(548f) Using Machine Learning to Guide Protein Engineering for Biocatalysis | AIChE

(548f) Using Machine Learning to Guide Protein Engineering for Biocatalysis

Authors 

Han, X. - Presenter, National University of Singapore
Wang, X., National University of Singapore
Zhou, K., National University of Singapore

Using machine
learning to guide protein engineering for biocatalysis

 

Developing biocatalysts
with high activity is an important goal for further development of many
biocatalytic processes.
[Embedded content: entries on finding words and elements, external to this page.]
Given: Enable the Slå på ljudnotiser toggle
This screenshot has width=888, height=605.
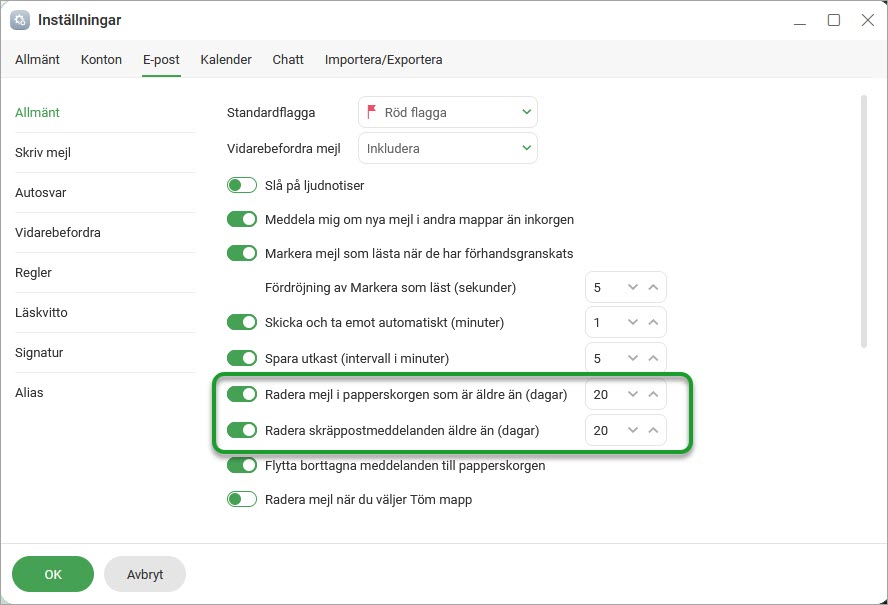Looking at the screenshot, I should (x=242, y=185).
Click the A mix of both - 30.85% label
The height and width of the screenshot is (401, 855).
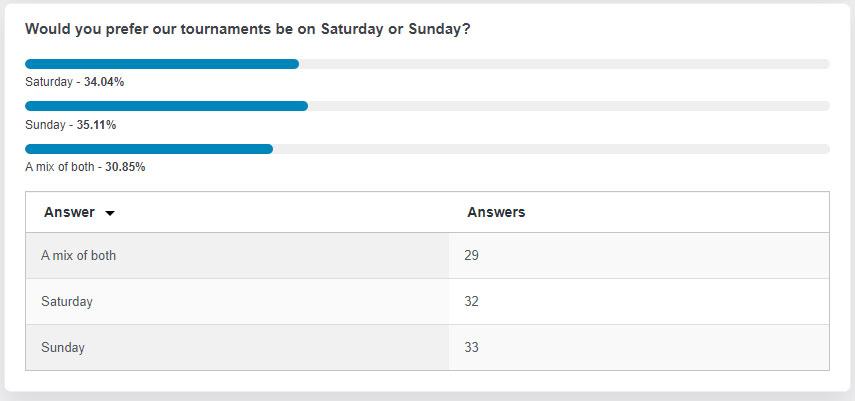click(x=85, y=167)
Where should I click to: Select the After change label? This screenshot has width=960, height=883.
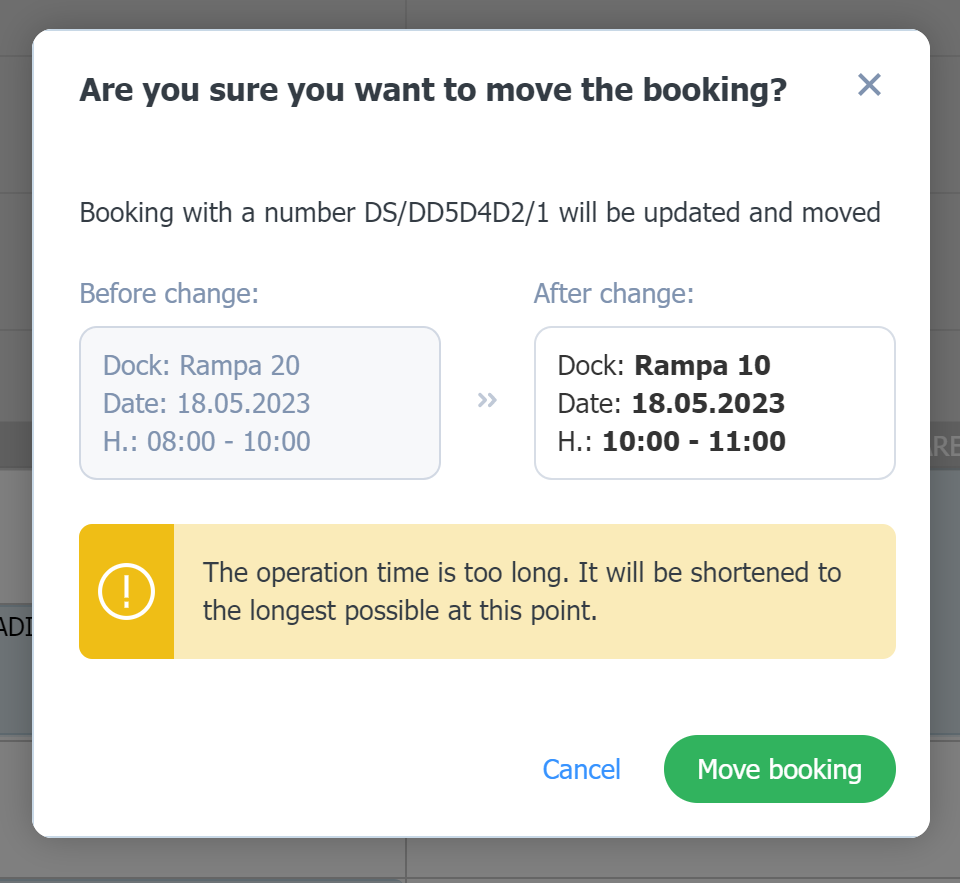click(614, 294)
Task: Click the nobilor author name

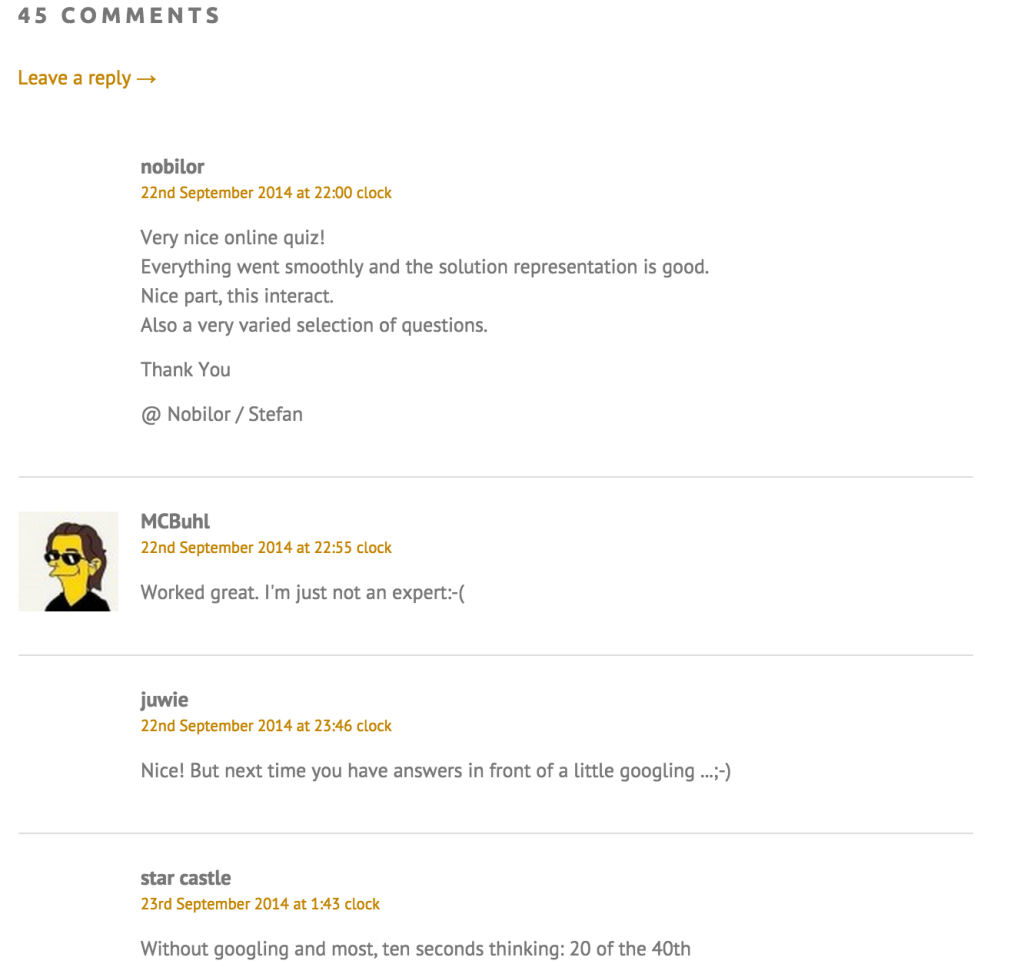Action: coord(172,167)
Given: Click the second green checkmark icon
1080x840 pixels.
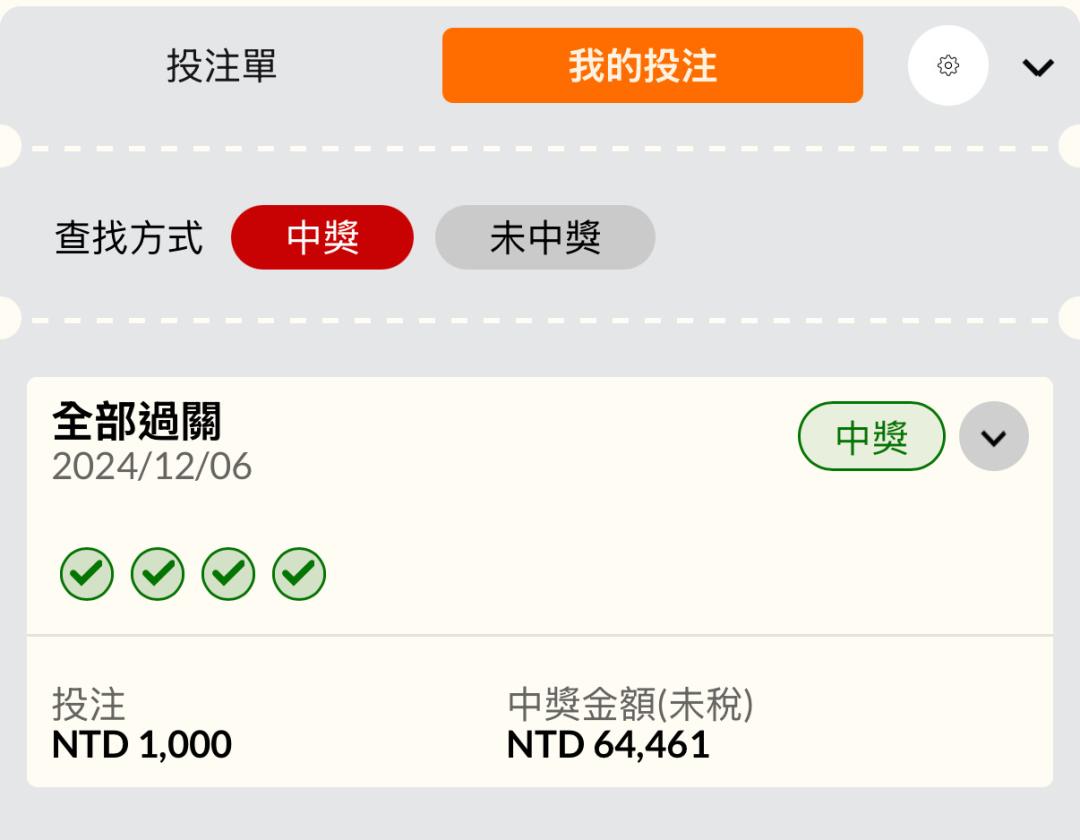Looking at the screenshot, I should pos(158,574).
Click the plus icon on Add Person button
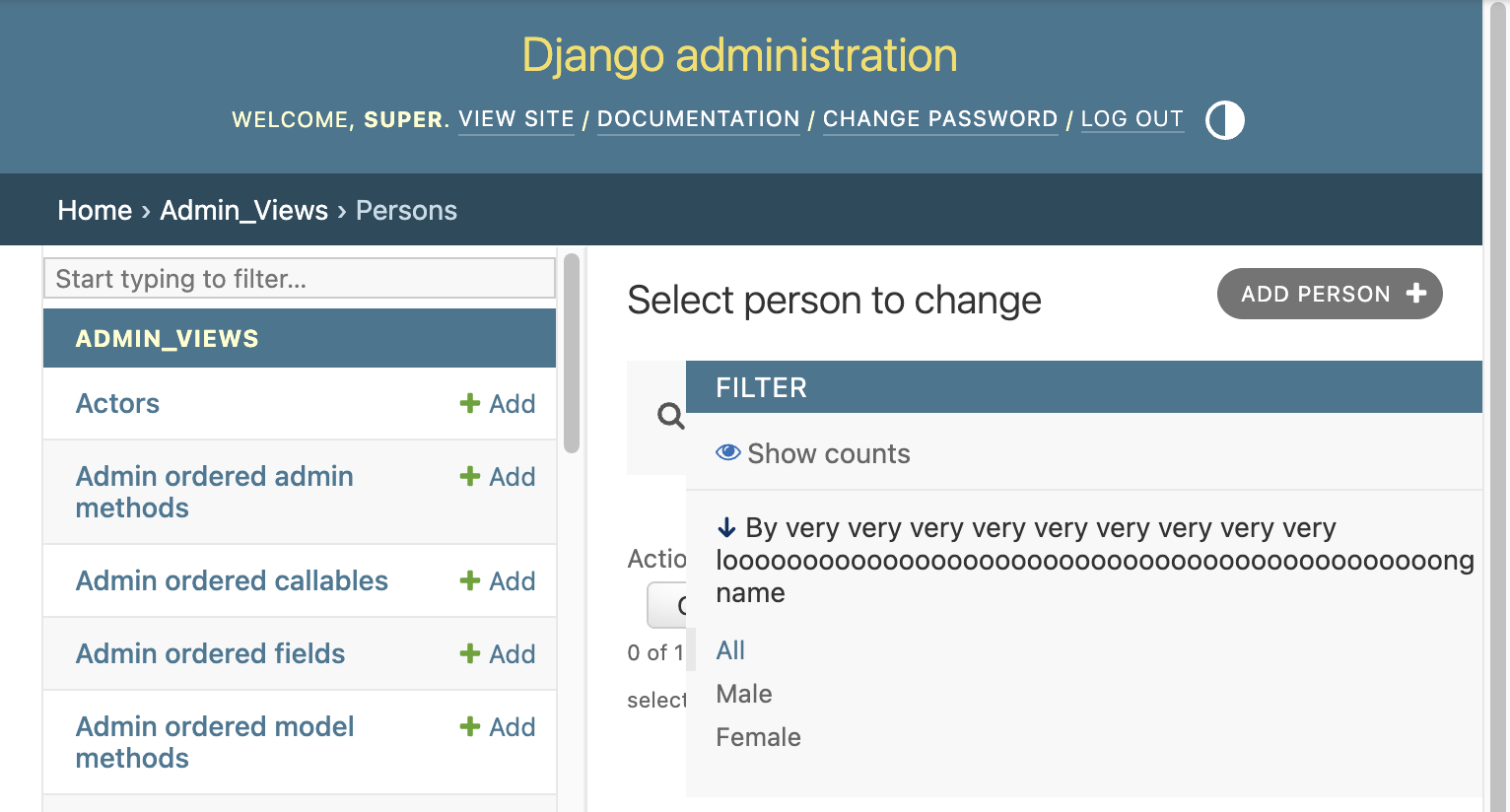This screenshot has width=1510, height=812. pyautogui.click(x=1416, y=294)
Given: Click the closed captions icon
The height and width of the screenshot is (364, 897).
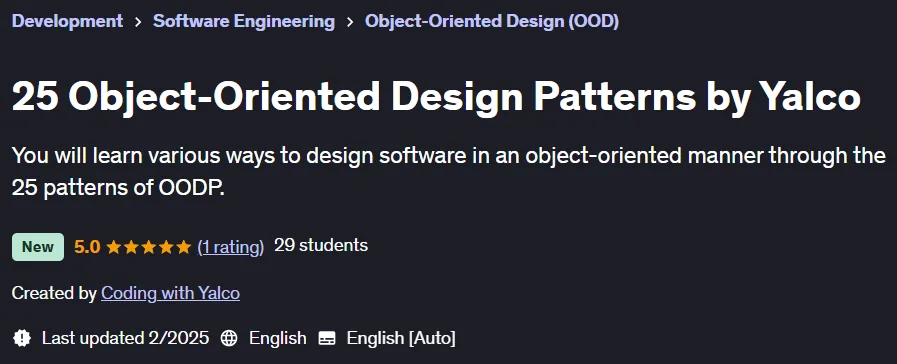Looking at the screenshot, I should (x=327, y=338).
As biocatalysts, proteins with high activity have lower
unit production cost. Some in vivo experimental strategies for enhancing
the protein overexpression have been developed, but they are time-consuming and
expensive and often fail due to opaque reasons (Idicula‐Thomas and Balaji,
2005; Magnan, et al., 2009). A better solution is highly desired and may be
ultimately provided by using a computational model that can predict activity of
any enzyme accurately from its amino acid sequence and other input information.
Unfortunately, only limited data for protein activity are currently available,
which makes developing such models to be difficult. Since protein activity and
solubility are correlated for some proteins, the publicly available solubility
dataset may be adopted to develop models that can predict protein solubility
from sequence. The models could serve as a tool to indirectly predict protein
activity from sequence. In literature, predicting protein solubility from
sequence has been intensively explored, but the predicted solubility
represented in binary values from all the developed models was not suitable for
guiding experimental designs to improve protein solubility.

In this study, we first implemented a novel approach that predicted
protein solubility in continuous numerical values instead of binary ones. After
combining it with various machine learning algorithms, we achieved a
coefficient of determination (R2) of 0.4115 when Support Vector
Machine (SVM) algorithm was used. Continuous values of solubility are more meaningful
in protein engineering, as they enable researchers to choose proteins with
higher predicted solubility for experimental validation, while binary values
fail to distinguish proteins with the same value – there are only two possible
values so many proteins have the same one. Based on the SVM model, two random
optimization algorithms, Genetic Algorithm and an algorithm designed by
ourselves for Optimization of Protein Solubility (OPS) were implemented to find
maximum predicted protein solubility when a small number of amino acid residues
are allowed to be added. Ten proteins with low solubility were selected as
targets for protein solubility improvement. According to the optimization
algorithms, most amino acids added were Aspartate (D) and Glutamate (E). Based
on our preliminary experimental validation, solubility and activity of some of
these proteins were indeed substantially improved after the optimized
solubility enhancers (the amino acid sequence selected by the optimization
algorithms) were used. This study demonstrated that models built by using
machine learning algorithms can be very useful in guiding protein engineering
for biocatalytic applications.

Reference:

Idicula‐Thomas, S. and Balaji, P.V. (2005) Understanding
the relationship between the primary structure of proteins and its propensity
to be soluble on overexpression in Escherichia coli. Protein Sci.,
14, 582–592.

Magnan, C.N., et al. (2009) SOLpro: accurate sequence-based
prediction of protein solubility. Bioinformatics, 25, 2200–2207.